• **Stored data**:
• • •

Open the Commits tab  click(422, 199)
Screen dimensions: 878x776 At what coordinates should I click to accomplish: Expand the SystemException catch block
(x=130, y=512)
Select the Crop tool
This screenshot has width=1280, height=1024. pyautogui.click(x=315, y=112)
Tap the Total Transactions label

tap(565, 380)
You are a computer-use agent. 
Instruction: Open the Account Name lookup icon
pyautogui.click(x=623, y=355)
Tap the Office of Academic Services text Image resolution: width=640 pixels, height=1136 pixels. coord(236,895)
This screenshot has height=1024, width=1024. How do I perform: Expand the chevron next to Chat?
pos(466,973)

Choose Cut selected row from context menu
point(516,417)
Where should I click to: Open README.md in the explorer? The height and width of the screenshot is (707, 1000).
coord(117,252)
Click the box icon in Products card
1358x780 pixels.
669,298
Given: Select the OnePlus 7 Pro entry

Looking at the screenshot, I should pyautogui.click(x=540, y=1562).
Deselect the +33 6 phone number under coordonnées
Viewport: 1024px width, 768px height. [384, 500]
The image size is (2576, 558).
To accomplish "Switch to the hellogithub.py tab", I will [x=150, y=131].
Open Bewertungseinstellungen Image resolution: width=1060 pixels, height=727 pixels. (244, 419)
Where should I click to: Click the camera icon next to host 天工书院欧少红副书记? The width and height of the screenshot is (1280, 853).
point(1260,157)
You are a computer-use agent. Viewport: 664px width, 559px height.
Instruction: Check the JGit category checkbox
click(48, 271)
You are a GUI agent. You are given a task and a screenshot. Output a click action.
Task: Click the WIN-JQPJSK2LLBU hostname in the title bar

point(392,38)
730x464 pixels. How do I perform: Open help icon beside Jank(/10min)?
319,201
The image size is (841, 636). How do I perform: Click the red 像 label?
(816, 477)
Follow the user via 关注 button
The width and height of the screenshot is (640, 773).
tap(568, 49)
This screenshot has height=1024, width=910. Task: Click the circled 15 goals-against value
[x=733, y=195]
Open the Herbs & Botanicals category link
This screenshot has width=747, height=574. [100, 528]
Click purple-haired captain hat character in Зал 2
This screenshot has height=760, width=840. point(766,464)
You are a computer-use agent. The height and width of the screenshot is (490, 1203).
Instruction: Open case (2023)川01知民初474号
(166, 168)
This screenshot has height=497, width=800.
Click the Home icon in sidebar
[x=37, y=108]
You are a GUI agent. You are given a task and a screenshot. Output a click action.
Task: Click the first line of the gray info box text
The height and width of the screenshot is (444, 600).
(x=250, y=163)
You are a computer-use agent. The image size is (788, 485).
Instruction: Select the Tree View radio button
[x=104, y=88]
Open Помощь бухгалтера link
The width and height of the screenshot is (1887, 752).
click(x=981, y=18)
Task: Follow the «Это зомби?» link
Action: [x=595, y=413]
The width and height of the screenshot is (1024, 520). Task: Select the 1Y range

• • •

• **TASK TO CARRY OUT**: When you find a line in the records that contains the word "computer", copy it.

• **RESULT OF THE EXERCISE**:
You are a computer-use agent. 
You are a computer-use agent. Viewport: 664px width, 559px height.
You are a computer-use agent. The height and width of the screenshot is (490, 1203).
You are a computer-use agent. The image size is (788, 485).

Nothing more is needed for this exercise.